Folk-rock Universal Island - 24/09/2007 ****
White Chalk... une aubaine pour les critiques. Aucun risque de se trouver face à l'angoisse de la page blanche. Un album original, très différent de son prédécesseur (et même de tous les précédents albums de PJ)... au lieu de perséverer dans ce qui a fait son style, elle en prend le contre-pied : ambiances et chants éthérés loin de la rugosité et de la hargne, univers très "folk anglais onirique" plutôt que blues-rock teigneux et terrien, piano et broken harp préférés aux guitares et batteries rock. Facile, donc, de s'étendre sur les nouveaux instruments, nouvelles ambiances, l'évolution de son chant, d'établir des comparaisons, de louer son audace et sa créativité.

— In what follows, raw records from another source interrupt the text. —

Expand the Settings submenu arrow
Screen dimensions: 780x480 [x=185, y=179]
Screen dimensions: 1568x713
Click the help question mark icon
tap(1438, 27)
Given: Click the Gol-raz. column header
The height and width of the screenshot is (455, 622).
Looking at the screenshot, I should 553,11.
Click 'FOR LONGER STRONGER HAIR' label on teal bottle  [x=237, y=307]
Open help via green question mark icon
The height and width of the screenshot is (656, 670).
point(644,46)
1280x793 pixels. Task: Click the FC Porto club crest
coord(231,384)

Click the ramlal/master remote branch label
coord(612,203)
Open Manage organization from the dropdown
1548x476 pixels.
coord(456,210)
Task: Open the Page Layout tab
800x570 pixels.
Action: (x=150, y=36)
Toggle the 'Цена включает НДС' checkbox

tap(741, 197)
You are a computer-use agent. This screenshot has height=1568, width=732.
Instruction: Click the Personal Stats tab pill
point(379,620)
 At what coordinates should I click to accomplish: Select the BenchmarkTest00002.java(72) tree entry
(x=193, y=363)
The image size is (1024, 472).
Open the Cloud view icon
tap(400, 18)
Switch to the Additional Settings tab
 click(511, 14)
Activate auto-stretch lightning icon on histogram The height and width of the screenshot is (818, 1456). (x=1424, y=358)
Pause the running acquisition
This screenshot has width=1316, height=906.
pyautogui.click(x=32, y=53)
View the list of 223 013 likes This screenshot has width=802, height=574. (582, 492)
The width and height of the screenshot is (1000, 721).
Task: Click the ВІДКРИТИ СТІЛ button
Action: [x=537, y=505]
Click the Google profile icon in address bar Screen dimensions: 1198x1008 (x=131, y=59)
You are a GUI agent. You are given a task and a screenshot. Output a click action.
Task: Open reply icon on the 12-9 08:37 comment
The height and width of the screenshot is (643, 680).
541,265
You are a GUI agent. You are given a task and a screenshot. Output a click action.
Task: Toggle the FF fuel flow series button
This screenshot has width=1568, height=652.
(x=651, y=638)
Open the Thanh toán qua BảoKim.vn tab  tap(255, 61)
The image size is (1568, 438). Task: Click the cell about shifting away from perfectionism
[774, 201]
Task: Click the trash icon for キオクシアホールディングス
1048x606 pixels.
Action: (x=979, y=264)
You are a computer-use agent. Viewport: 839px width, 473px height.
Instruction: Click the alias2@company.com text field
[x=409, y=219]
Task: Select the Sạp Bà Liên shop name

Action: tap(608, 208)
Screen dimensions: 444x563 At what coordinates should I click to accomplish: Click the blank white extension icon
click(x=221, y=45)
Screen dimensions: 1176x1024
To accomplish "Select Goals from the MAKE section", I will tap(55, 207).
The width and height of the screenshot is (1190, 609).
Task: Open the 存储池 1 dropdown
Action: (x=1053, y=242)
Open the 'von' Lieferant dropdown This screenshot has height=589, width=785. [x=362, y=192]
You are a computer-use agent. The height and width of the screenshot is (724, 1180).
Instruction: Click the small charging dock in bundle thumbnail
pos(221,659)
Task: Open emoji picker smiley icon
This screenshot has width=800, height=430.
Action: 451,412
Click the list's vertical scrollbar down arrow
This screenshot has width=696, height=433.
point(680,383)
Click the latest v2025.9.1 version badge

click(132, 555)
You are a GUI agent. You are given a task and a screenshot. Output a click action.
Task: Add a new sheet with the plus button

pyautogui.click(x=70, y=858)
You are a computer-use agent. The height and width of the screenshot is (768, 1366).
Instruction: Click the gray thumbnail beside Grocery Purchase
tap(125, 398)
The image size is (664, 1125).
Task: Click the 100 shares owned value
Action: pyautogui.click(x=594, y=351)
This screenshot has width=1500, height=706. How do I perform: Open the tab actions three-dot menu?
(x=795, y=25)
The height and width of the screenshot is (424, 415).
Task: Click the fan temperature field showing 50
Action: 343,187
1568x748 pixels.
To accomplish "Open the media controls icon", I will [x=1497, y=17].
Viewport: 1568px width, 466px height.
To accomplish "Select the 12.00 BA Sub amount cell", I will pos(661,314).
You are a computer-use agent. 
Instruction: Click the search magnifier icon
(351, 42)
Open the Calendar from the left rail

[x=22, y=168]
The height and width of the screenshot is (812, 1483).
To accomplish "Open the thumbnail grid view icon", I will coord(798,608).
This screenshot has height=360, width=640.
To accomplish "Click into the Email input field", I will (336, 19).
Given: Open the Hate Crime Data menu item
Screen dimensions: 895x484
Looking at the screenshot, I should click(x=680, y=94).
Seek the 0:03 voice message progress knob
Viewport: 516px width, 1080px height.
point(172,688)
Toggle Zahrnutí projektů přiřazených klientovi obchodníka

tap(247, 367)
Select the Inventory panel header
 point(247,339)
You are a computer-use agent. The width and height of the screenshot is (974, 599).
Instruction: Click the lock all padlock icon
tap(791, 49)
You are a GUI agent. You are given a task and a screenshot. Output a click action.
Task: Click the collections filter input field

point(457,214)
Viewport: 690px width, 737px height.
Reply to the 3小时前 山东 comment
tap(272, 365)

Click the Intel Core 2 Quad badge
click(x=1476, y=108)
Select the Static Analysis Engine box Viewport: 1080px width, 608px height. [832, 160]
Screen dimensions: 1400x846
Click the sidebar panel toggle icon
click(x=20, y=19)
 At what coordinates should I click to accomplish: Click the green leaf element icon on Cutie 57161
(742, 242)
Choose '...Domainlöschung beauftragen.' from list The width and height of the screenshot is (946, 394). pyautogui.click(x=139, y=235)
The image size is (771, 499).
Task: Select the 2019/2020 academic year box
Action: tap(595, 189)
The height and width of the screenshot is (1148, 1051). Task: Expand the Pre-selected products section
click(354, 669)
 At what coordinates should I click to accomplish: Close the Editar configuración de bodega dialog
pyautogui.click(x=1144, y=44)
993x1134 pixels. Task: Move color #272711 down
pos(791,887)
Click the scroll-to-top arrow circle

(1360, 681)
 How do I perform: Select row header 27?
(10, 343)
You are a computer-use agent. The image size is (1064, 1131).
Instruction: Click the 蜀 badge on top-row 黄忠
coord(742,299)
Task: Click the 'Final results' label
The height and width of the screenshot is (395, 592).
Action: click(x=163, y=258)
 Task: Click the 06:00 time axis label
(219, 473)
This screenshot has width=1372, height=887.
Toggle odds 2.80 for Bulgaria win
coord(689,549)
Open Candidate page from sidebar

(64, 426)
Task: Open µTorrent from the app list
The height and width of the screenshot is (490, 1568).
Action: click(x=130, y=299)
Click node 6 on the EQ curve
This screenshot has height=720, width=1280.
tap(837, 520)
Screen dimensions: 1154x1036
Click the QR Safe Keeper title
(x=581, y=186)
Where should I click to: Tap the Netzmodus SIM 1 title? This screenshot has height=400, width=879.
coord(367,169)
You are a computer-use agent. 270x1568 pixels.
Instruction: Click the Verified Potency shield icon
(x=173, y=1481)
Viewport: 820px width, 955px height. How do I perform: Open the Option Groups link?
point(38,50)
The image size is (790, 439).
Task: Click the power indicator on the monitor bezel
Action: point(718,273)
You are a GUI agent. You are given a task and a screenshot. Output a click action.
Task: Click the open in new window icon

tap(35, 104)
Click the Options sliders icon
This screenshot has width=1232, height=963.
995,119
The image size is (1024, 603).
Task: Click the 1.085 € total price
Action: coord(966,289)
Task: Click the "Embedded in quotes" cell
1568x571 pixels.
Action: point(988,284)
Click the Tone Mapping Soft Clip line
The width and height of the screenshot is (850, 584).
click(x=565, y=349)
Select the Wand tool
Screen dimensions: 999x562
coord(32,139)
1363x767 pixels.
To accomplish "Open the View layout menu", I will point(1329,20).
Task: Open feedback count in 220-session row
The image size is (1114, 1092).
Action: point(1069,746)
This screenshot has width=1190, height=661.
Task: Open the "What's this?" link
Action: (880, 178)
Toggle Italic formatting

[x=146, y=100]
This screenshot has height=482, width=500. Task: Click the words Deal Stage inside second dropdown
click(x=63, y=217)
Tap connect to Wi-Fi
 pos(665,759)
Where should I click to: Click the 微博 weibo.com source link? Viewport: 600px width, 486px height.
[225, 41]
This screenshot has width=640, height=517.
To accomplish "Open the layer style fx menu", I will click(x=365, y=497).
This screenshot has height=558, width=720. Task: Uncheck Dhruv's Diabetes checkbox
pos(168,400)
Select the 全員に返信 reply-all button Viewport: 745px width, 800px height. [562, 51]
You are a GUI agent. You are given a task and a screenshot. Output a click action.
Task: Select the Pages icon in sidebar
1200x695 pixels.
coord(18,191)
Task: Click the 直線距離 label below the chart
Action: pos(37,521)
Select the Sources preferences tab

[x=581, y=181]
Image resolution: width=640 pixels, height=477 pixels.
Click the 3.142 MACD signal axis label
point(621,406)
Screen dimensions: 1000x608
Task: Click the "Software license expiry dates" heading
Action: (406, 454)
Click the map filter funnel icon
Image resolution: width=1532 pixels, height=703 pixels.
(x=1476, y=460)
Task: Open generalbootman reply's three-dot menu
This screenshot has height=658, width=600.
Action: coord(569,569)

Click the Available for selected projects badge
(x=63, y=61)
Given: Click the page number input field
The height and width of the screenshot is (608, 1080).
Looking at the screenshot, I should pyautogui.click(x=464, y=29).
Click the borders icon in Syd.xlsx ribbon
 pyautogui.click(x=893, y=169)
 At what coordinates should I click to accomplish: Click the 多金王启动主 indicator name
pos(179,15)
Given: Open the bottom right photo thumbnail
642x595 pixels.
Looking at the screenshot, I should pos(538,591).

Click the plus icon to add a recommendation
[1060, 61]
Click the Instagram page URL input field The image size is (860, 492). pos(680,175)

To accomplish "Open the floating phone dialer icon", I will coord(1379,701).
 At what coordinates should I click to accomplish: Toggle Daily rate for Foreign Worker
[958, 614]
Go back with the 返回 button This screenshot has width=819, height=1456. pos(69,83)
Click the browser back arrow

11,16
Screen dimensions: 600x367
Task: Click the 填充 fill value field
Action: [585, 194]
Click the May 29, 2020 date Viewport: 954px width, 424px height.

Donc, Polly Jean, au nom de tous ceux qui écrivent sur la musique... mille merci !
Mieux encore, PJ donne de la matière à ceux qui ont un regard psychologique ou sociologique de la musique. Qui auraient de quoi se perdre dans d'interminables débats et de s'étriper sur le sens de l'album.
Pour un psychologue... c'est un album formidable et particulièrement émouvant. PJ assume enfin totalement sa féminité. Lorsqu'elle a débarqué de sa campagne pour conquérir le monde du rock au début des années 90, c'était un garçon manqué, terne, mal (mâle ?) dans sa peau, tourmenté à l'excès, qui jouait une musique rêche et torturait sa guitare et sa voix (4-track demo). La sortie de To Bring You my Love marquait déjà une évolution notable : elle ne renie plus sa féminité et sa sensualité, même si elle restera dans un cadre rock et ne renoncera pas à la hargne... jusqu'à ce White Chalk. Ici, plus aucune trace de rage, finies les distortions, les batteries rentre-dedans, place à des instruments plus "féminins", un chant fragile et aérien, des atmosphères délicates et rêveuses. Elle berce, elle caresse... la tendresse n'est plus un gros mot chez PJ. Elle est passée de garçon manqué à fille sexy, indomptable et volontaire... elle revient en femme douce et réservée. La pochette et l'évolution de son look sont à ce sujet éloquentes. Après avoir connu une PJ en jean et blouson de cuir, puis une Polly Jean provoquante en jupes très courtes, décolletées, couleurs voyantes... voilà Miss Harvey, une jeune femme qui n'a plus besoin d'en faire trop dans la négation ou l'exposition de sa féminité. Elle est en paix avec elle-même, n'a plus à rejetter ou allumer les hommes, et son album le confirme. Pas le genre d'album qui accroche irrésistiblement à la première rencontre par de gros effets, mais un album qui demande de l'attention pour en saisir la subtile et profonde beauté.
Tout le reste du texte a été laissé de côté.